● Tugas yang Dikerjakan
**a)** Jawab pertanyaan berikut berdasarkan artikel tentang migrasi orang Buton ke Maluku:
(i) Catatan itu terekam dalam jurnal apa, dengan volume dan terbitan berapa?
(ii) Batuan induk apa yang membentuk tanah di lokasi penelitian?
(iii) Pada bulan apa saja hujan banyak terjadi?
**b)** Teruskan artikel tentang migrasi orang Buton ke Maluku, mulai setelah kalimat terakhirnya.

● Artikel
☆ ☆ ☆ ☆ ☆ ☆ ☆

![]() |
Kota Ambon |
Sebuah catatan penting tentang orang-orang Buton ke Maluku terekam dalam jurnal bertajuk “melacak jalur rempah pelayaran dan migrasi Orang Buton di Kepulauan Maluku” karya Tasrifin Tahara, antropolog Unhas yang terekam dalam jurnal ‘jejak nusantara’ vol. 04 November 2016 – menjadi kekuatan jiwa orang Buton sebagai pelintas samudra.
Dalam jurnal ini terekam salah satu penyebab migrasinya orang Buton ke Maluku, karena ketidak-suburan tanah di Buton yang bebeda dengan daerah-daerh lainnya di Pulau Sulawesi. Begini tuturannya.
Pulau Buton bukanlah wilayah yang subur, tidak seperti wilayah lainnya di Pulau Sulawesi yang cukup subur sebagai lahan pertanian. Secara geologi, tanah adalah bahan lapukan dari batuan induk, karena batuan induk dari tanah di lokasi penelitian ini merupakan batuan kapur (karst) sehingga tanahnya pun banyak mengandung kapur dan kurang subur ditambah dengan curah hujan yang cukup rendah dan hanya mencapai 500–700 milimeter pertahun. Hujan banyak terjadi hanya pada bulan Desember hingga Maret.

☆ ☆ ☆ ☆ ☆ ☆ ☆

● Bahan yang Disediakan

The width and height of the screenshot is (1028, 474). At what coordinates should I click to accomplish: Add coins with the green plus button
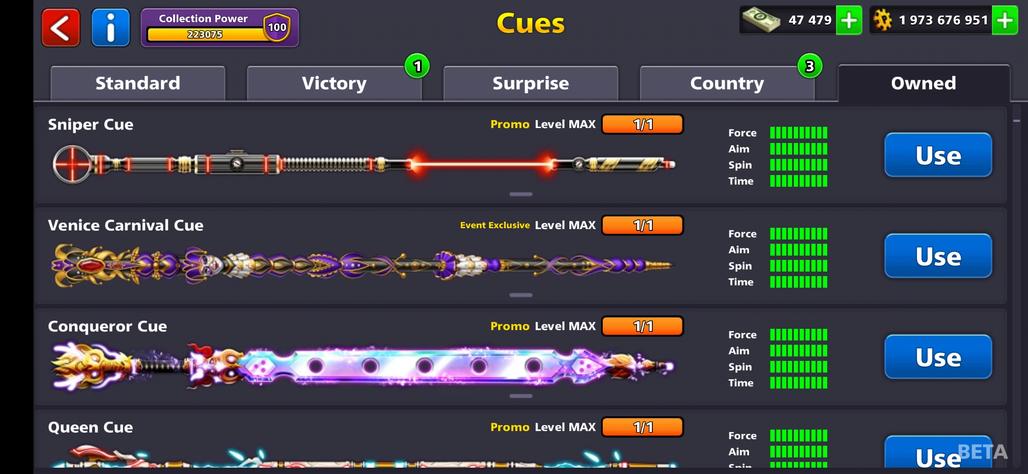point(1005,20)
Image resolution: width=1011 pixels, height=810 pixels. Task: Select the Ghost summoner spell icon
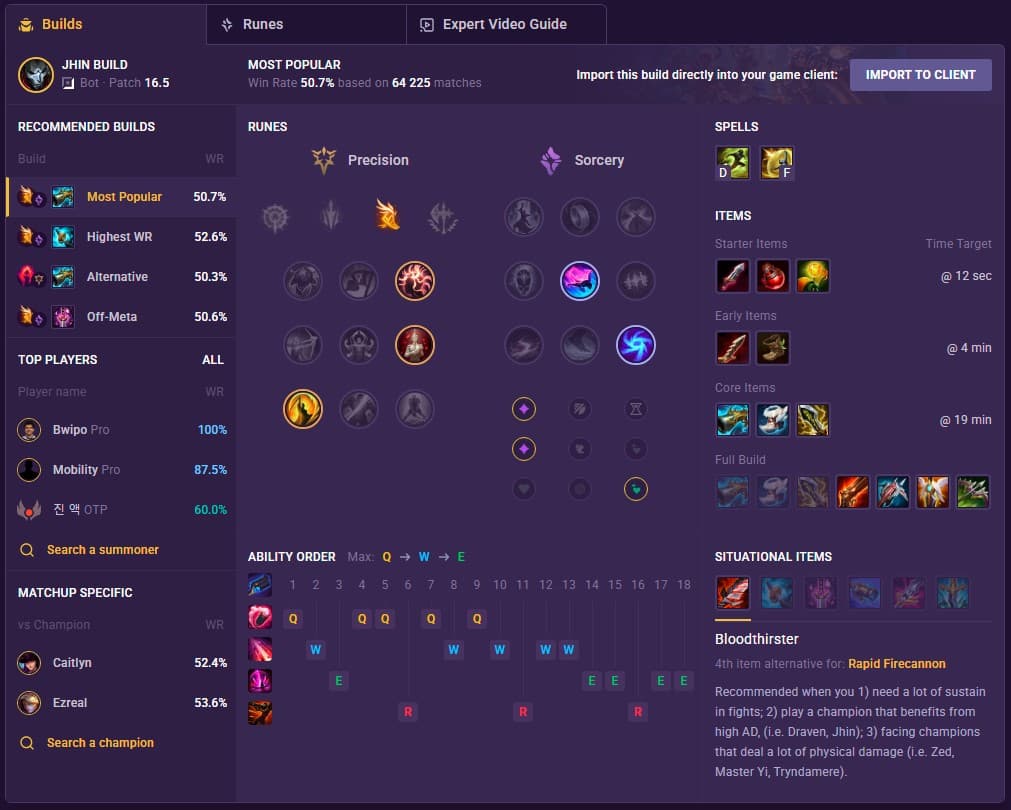tap(732, 163)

☆ ☆ ☆ ☆ ☆ ☆ ☆

● Jawaban
**a)**
(i) Jurnal ‘jejak nusantara’ vol. 04 November 2016.
(ii) Batuan kapur (karst).
(iii) Desember hingga Maret.

**b)**
Jika dilihat lebih teliti, tanah dalam artian sebagai hasil pelapukan batuan induk, sangatlah sedikit. Lahan di Pulau Buton yang merupakan lokasi penelitian ini lebih didominasi oleh batuan kapur yang cukup resisten atau kompak.
Lapisan tanah―kalau masih bisa ditemukan—terlihat hanya beberapa sentimeter. Tanah itu hanya terdapat pada sela-sela batuan yang masih keras. Kurangnya lapisan tanah ini diduga diakibatkan oleh kurang efektifnya tenaga eksogen dalam pelapukan batuan induk, yang mungkin disebabkan oleh kurangnya curah hujan.
Jika di tempat lain di Nusantara dikenal tanah yang berbatu, dalam artian tanah lebih dominan, maka pada lokasi penelitian ini tampak sebaliknya, yakni batu yang bertanah, artinya batu yang lebih dominan dibanding lapukan yang gembur.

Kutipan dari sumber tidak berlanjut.